I am the little girl who you never really let be a little girl. You expected too much, cared too little, and let me figure things out on my own the hard way- more often than you should have. I’m the same girl who grew up quickly and left you in the dust the first chance I had. You taught me a lot. The most important lesson I learned from you was to be anything but you and to make sure that I show my own children that I love them unconditionally with every breath that I take. They do not, and will not have the same experiences that I did. I will give my kids more than you ever gave to me, and it isn’t going to cost me a penny. 

I’m the friend who was young and stupid. I put boyfriends on a higher pedestal than my friends and wasted a lot of time with the wrong guys. I lost a lot of loyal girlfriends who were better to me than I was to them.

I am that girl you talked down to. I’m the one you lied to, the one you pretended to love and the one you threw away. I’m the one who is better off now that you aren’t in my life anymore. I am a stronger and wiser person for those experiences. 

I’m the one who picked up some bad habits along the way.  I got rid of some, kept others, and have come to peace with living with the last bits for the time being. I’m a work in progress. I feed my kids better food than I feed myself, put their needs ahead of mine, go to bed too late, have an infinite love of wine and spend too much time worrying about things that are beyond my control. 

I am a happy person. I am loved by my family and friends and I have a kickass, handsome husband. He isn’t perfect, but far from perfect am I, and he seems to love me anyway. I hit the jackpot.   

I am angry. I am loud, annoying, hormonal and obnoxious. I am passionate, relentless, raging and primal. I love with all that I have.  I stand up for myself, and I am an advocate for those who do not have a voice of their own. I have made it my mission to do all that I can do to leave this world a better place than when I entered it. 

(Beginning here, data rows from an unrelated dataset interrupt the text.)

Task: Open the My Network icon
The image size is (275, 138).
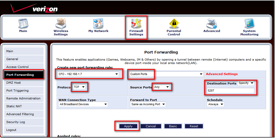Action: pyautogui.click(x=98, y=24)
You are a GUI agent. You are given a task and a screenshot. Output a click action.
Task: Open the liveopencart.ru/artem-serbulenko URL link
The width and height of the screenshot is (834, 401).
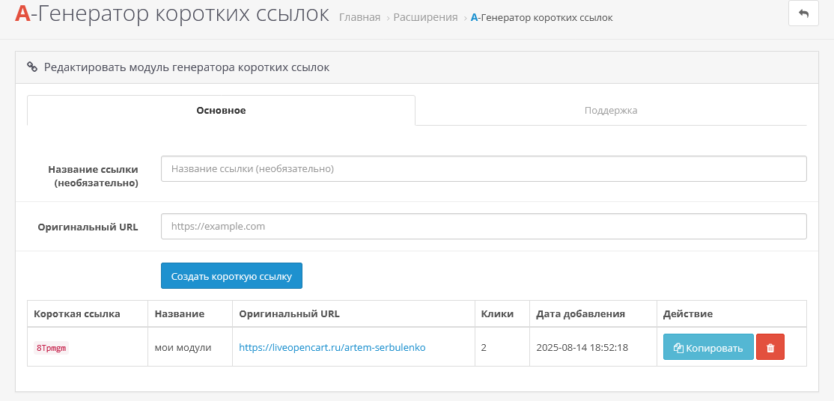tap(332, 348)
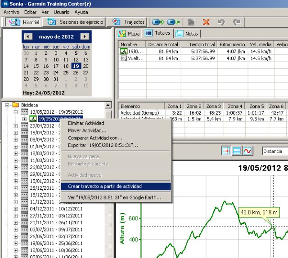The height and width of the screenshot is (258, 288).
Task: Enable the crosshair cursor graph tool
Action: 226,151
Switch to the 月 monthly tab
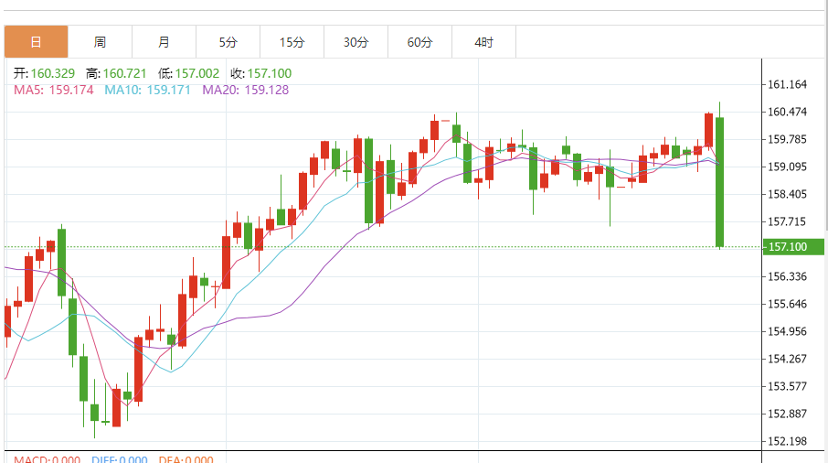The image size is (828, 463). 164,42
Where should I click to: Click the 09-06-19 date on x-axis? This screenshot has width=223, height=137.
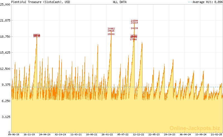click(x=14, y=134)
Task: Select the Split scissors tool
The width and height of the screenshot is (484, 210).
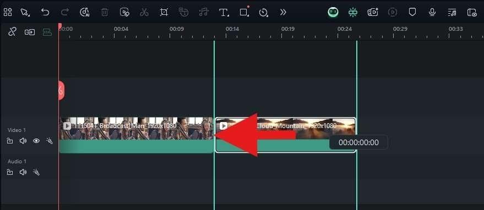Action: (144, 12)
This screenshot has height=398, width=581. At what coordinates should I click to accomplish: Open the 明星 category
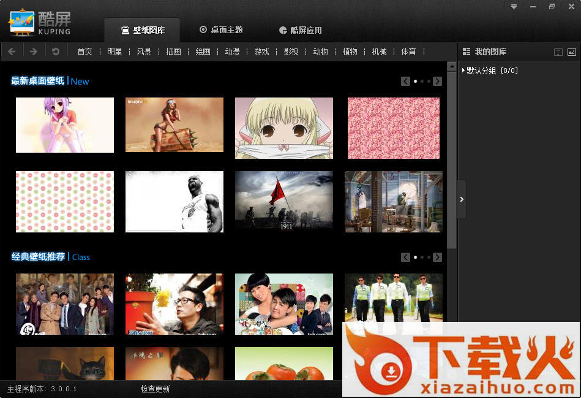click(114, 52)
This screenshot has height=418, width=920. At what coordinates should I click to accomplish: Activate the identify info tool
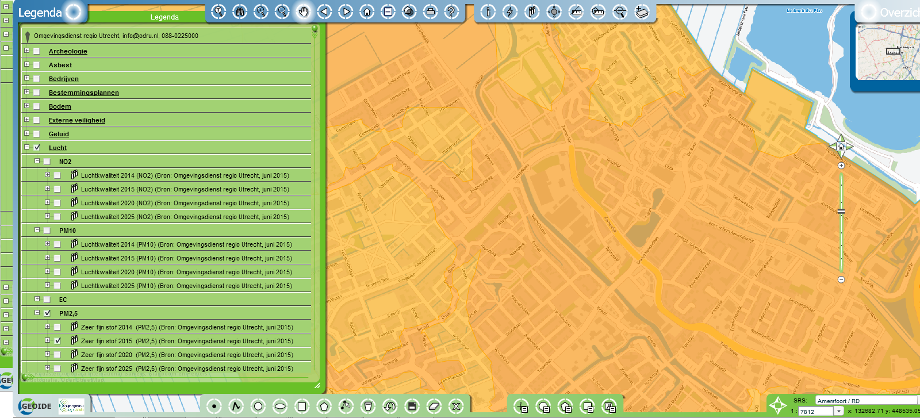(x=488, y=11)
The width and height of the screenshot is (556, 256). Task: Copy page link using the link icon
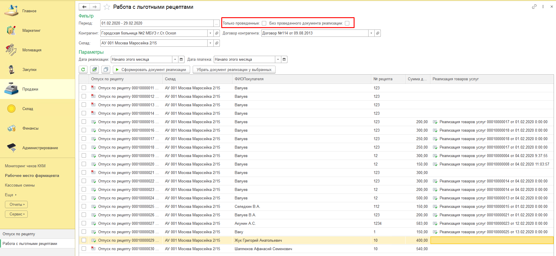coord(534,7)
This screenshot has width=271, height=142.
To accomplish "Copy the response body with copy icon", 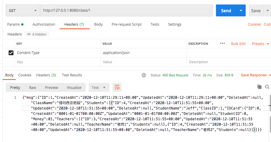I will click(259, 87).
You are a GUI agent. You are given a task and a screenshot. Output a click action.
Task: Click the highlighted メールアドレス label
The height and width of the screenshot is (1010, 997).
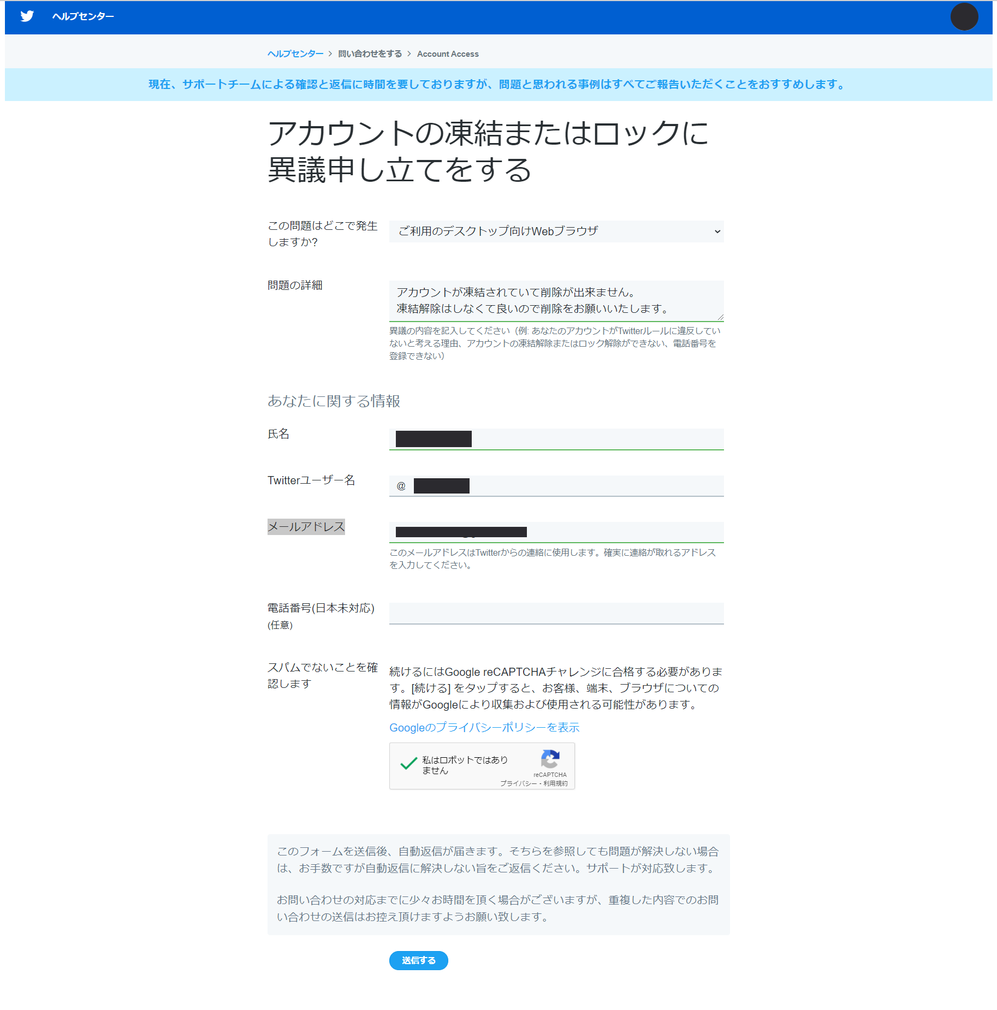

I’m the one who has been told that I’m lucky enough to own a  #womancard. My entire life, I’ve been told to dress appropriately, to smile, to keep my mouth shut. I have been expected to be lady in the streets and a freak between the sheets. I’ve been forced to spend an arm and a leg on tampons, maxi pads, make-up and hair removal products all while being made to be a magician and make a dollar bill out of .79 cents. 

I am She.

Who is She?  She is a mother, a grandmother, a daughter, a spouse and a partner. She is single and she is divorced. She is a friend, coworker, aunt, niece and the chick standing next to you in line at the grocery store.  She is me. She is you.  She is exhausted and she is scared. She is doing the best damn job she can right now and deserves your respect. She is a sexy motherfucker.  She gives her all and expects nothing less in return; and she deserves it, and so much more.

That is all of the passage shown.